Il convient néanmoins de prévoir qu’en cas de défaut de respect de ces délais de paiement, en ce compris un défaut de paiement des loyers et charges courants, la clause résolutoire retrouvera ses pleins effets, l’expulsion de Monsieur, [O], [K], [F] pourra être poursuivie et il sera tenu au paiement d’une indemnité mensuelle d’occupation provisionnelle, qu’il convient de fixer par référence au montant du dernier loyer et des provisions pour charges, à la somme de 423,58 euros.
— Sur les mesures accessoires :
Monsieur, [O], [K], [F], partie perdante, supportera la charge des dépens, qui comprendront notamment le coût du commandement de payer, de la saisine de la caisse d’allocations familiales, de l’assignation en référé et de sa notification à la préfecture.
Monsieur, [O], [K], [F] supportera une indemnité de 150 euros au titre de l’article 700 du code de procédure civile.
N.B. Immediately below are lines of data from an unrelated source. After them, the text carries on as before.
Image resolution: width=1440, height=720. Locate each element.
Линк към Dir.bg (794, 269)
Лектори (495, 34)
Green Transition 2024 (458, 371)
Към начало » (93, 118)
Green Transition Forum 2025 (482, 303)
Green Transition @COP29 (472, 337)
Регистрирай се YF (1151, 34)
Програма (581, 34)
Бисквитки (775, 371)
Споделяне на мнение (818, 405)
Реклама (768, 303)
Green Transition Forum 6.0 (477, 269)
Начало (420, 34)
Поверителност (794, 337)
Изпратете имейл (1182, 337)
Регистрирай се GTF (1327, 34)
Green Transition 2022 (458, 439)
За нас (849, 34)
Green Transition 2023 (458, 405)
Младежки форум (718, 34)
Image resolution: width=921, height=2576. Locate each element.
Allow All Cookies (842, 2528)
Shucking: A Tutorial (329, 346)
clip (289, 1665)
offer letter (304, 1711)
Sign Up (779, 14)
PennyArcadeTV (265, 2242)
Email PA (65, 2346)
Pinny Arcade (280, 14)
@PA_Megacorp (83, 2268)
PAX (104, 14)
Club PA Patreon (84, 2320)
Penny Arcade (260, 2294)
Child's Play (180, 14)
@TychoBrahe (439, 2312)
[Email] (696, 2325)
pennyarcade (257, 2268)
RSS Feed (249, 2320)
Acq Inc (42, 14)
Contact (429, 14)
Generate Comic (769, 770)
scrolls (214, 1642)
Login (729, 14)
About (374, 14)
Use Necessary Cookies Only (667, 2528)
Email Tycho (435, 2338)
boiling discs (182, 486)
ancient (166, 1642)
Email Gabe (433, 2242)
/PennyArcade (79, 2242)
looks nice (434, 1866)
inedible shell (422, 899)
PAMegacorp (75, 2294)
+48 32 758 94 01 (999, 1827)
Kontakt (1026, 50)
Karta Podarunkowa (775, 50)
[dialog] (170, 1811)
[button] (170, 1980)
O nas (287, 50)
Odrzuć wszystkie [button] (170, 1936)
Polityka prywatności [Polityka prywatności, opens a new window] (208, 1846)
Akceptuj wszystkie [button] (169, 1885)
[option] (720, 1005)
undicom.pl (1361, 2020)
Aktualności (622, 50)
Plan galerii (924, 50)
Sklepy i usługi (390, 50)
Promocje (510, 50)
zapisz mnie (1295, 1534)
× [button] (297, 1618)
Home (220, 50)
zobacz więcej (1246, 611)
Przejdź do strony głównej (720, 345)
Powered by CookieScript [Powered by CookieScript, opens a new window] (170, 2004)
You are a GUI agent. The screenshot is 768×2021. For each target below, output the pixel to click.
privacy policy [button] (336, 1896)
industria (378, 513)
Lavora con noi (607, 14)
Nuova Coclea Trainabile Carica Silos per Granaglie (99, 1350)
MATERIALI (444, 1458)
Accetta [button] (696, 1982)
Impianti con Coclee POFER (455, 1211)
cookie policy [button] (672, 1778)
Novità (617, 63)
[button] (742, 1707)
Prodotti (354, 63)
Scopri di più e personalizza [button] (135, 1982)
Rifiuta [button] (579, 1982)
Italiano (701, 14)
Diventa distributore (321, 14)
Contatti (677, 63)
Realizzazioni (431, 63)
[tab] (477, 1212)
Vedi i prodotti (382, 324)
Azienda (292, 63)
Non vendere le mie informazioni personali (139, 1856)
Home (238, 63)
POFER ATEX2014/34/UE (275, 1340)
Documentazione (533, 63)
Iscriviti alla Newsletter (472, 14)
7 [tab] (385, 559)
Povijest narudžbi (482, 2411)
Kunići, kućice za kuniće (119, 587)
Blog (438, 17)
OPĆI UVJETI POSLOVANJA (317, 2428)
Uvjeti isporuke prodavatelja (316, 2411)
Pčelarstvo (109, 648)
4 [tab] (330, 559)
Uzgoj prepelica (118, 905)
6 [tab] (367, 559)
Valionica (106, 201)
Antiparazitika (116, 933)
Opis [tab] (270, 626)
La présente décision est de plein droit exécutoire à titre provisoire.
PAR CES MOTIFS
Statuant en qualité de juge des contentieux de la protection, publiquement, en référé, par ordonnance mise à disposition au greffe, contradictoire et en premier ressort,
CONSTATONS à la date du 26 mars 2024, l’acquisition de la clause résolutoire figurant au bail conclu le 2 avril 2020 liant l’EPIC, [Localité 2] METROPOLE HABITAT et Monsieur, [O], [K], [F] concernant un appartement à usage d’habitation situé, [Adresse 10] à, [Localité 7] ;
CONDAMNONS Monsieur, [O], [K], [F] à verser à l’EPIC, [Localité 2] METROPOLE HABITAT à titre provisionnel la somme de 1.684,90 euros (décompte arrêté au 25 novembre 2025, échéance d’octobre 2025 incluse), avec les intérêts au taux légal à compter de la présente ordonnance ;
AUTORISONS Monsieur, [O], [K], [F] à s’acquitter de sa dette, outre le loyer et charges courants, en 16 mensualités de 100 euros, la dernière mensualité étant majorée du solde de la dette en principal, intérêts, frais irrépétibles et dépens ;
DISONS que, pendant le cours des délais, les paiements s’imputeront sur les sommes dues au titre des loyers et des charges par priorité sur les intérêts et dépens ;
PRÉCISONS que chaque mensualité devra intervenir avant le 15 de chaque mois (terme échu) et pour la première fois avant le 15 du mois suivant la signification de la présente ordonnance ;
SUSPENDONS les effets des clauses résolutoires pendant l’exécution des délais accordés ;
DISONS que si les délais accordés sont entièrement respectés, la clause résolutoire sera réputée n’avoir jamais été acquise ;
DISONS qu’en cas de défaut de paiement, pendant le cours des délais accordés, d’une mensualité due au titre du loyer et des charges courants ou de l’arriéré de loyers et de charges, sept jours après l’envoi d’une vaine mise en demeure par lettre recommandée avec demande d’avis de réception :
* les clauses résolutoires retrouveront leur plein effet ;
* le solde de la dette sera immédiatement exigible ;
* qu’à défaut pour Monsieur, [O], [K], [F] d’avoir volontairement libéré les lieux et restitué les clés dans les deux mois de la délivrance d’un commandement de quitter les lieux, l’EPIC, [Localité 2] METROPOLE HABITAT pourra faire procéder à son expulsion ainsi qu’à celle de tous occupants de son chef, avec le concours d’un serrurier et de la force publique si besoin est, étant rappelé que le sort des meubles en cas d’expulsion est régi par les articles L.433-1, L.433-2 et R.433-1 et suivants du code des procédures civiles d’exécution ;
* que Monsieur, [O], [K], [F] sera tenu de payer à L’EPIC, [Localité 2] METROPOLE HABITAT une indemnité mensuelle d’occupation provisionnelle à compter du 1er novembre 2025 et jusqu’à la date de la libération des lieux, égale à 423,58 euros, et, en tant que de besoin, l’y CONDAMNONS sous déduction des sommes versées au titre du paiement des loyers et des charges exigibles durant cette même période ;
CONDAMNONS Monsieur, [O], [K], [F] aux dépens, qui comprendront notamment le coût du commandement de payer, de l’assignation en référé et de sa notification à la préfecture ;
CONDAMNONS Monsieur, [O], [K], [F] à payer à L’EPIC, [Localité 3] HABITAT la somme de 150 euros au titre de l’article 700 du code de procédure civile ;
REJETONS les plus amples demandes des parties ;
RAPPELONS que la présente ordonnance est de plein droit exécutoire à titre provisoire ;
Ainsi jugé et mis à disposition, les jour, mois et an susdits.